34% growth rate is unrealistic..At current price, ppl are actually buying it for future earnings. risky and not under valued. btw, good article *thumbs up*
Discount rate using published Bank Negara interest rate is too low. Try compare a plate of chicken rice now compared to one year ago. 3% increase? Immpossible
Exactly. Through this example, I wanted to point out that even with such unrealistically optimistic discount rate and company growth rate, the company still seem overvalued, hence the actual value would be much much lower. On top of that I'm not aware of any other factors that could elevate it's estimate value to that extend.
The DCF Calculation is wrong. You should also include terminal value in the model. In your case, you are assuming the company stop operating at the end of Year-10. You can read about how to caluclate DC on this: http://www.investopedia.com/university/dcf/dcf4.asp
My humble opinion as a Karex shareholder. You need to understand the purpose of growth stock against traditional stable stocks. Growth for the stock is exponential and if you personally look at the output, eventually you will realize that most shareholders are investing on the future growth of the stock. KAREX is a growth stock. Besides it being a growth stock, I am currently getting 2.5 cents yearly. (not counting bonus issues and the growth of the share price)
Thanks for the comment lulhunter. I might be wrong, my concern would be that when it is trading at a price so high leveled up due to optimism on its business nature, I afraid that it might approach/exceed its future value. Anyway it is just my opinion as I have no correct estimation on its future growth and insights in this industry.

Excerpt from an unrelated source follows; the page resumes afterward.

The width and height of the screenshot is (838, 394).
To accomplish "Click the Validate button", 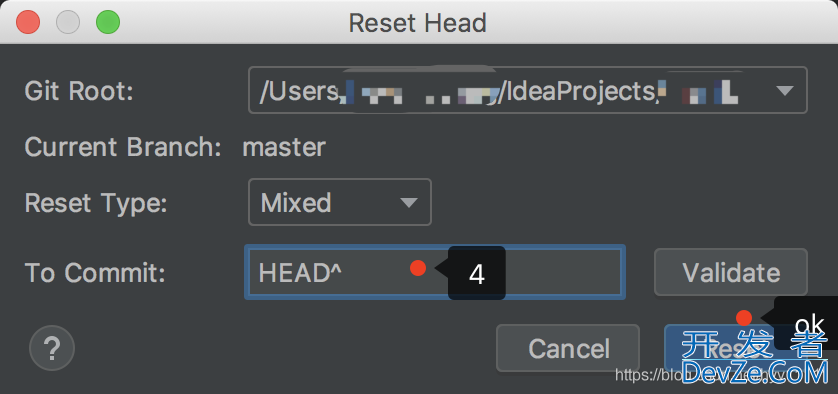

once Karek got a karat-quarter, the price will drop like waterfall... I believe yuawei didn't mean to tell Karek was bad, just that to invest Karek at current price might be a bad idea.(which i share exact the same idea though i didn't understand very well your calculation) if with regard to "cold eyes" formation, PE more than 20 is not something he will pursue, a fair PE for growth will be <<20. Personally, when i do stock screening, PE >20 will definitely out from my selection...
for those who think that "growth stocks reserve higher PE(in this case, i meant to say >>20), please try to look at https://sg.finance.yahoo.com/q?s=AAPL
hissyu2 is right about karat-quarter. That's why no one can time the market (or they are billionaires) At such high P/E ratio, Karex is definitely not the best stock to invest in NOW, but it is a good stock to keep when you bought it low, let's say during IPO price.
Mind you if you bought 1000 shares at RM 1850 during IPO: RM 1.85, the share you have now is 2250 after 2 rounds of bonus issue at the price of RM 3.30 which is worth RM 7425 adding RM 37.50 dividend making it worth RM 7462.50 as of today within 2 short years. Another thing to note is that their production capacity is increasing as they continue to setup their factories and acquisition.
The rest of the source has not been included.